Find all lines in the records that include the word "element", and copy them out.

Screenshot grounding data:
-*-

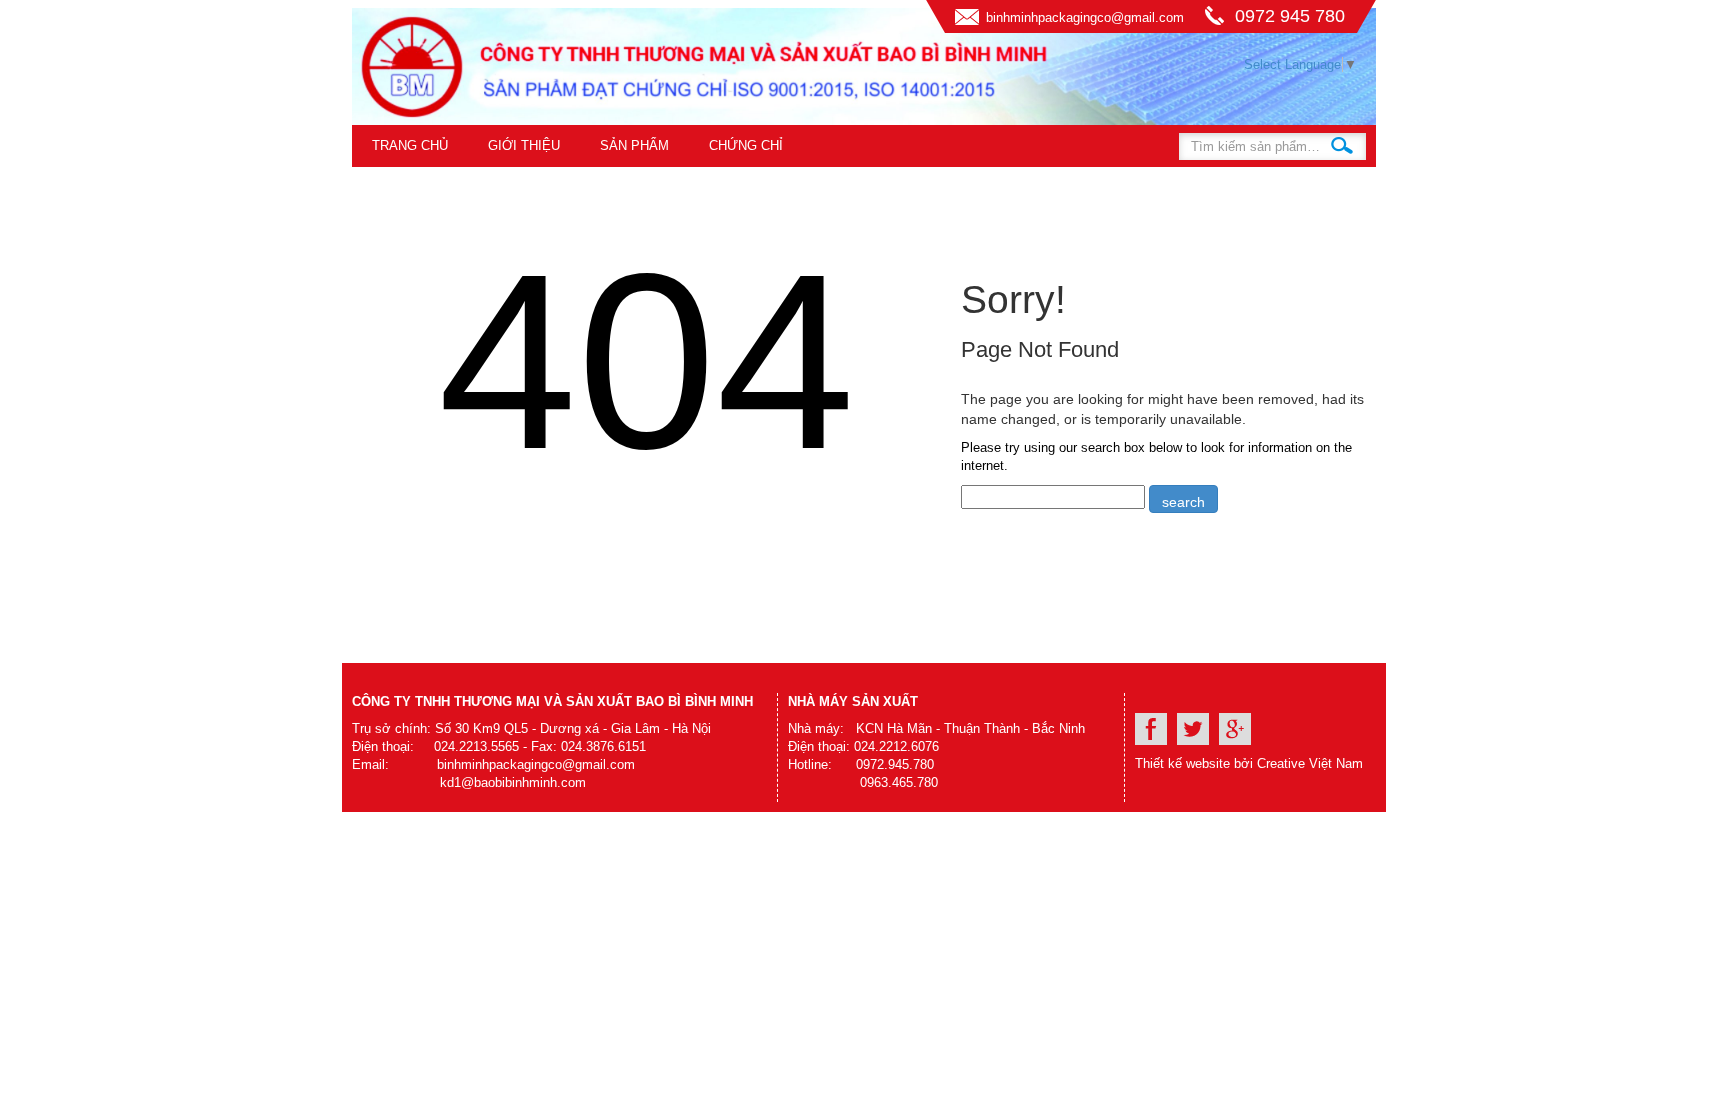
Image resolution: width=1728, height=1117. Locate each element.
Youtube (1193, 729)
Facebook (1151, 729)
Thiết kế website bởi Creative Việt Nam (1249, 763)
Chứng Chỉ (746, 145)
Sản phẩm (634, 145)
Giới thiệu (524, 145)
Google (1235, 729)
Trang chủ (410, 145)
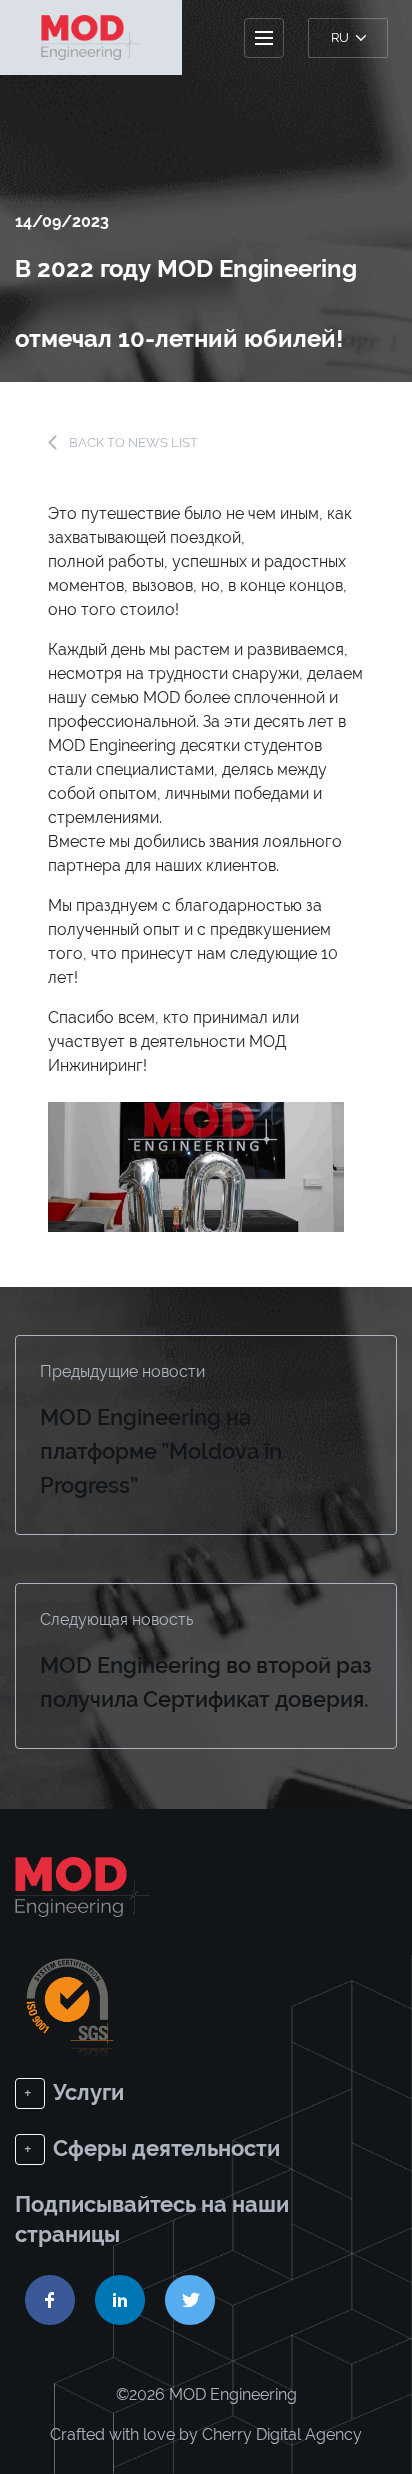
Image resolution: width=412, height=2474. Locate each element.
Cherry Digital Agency (282, 2434)
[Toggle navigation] (264, 38)
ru (341, 37)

-*-

Expected answer
Image resolution: width=1728, height=1117. Locate each element.
Image resolution: width=412, height=2474. Locate each element.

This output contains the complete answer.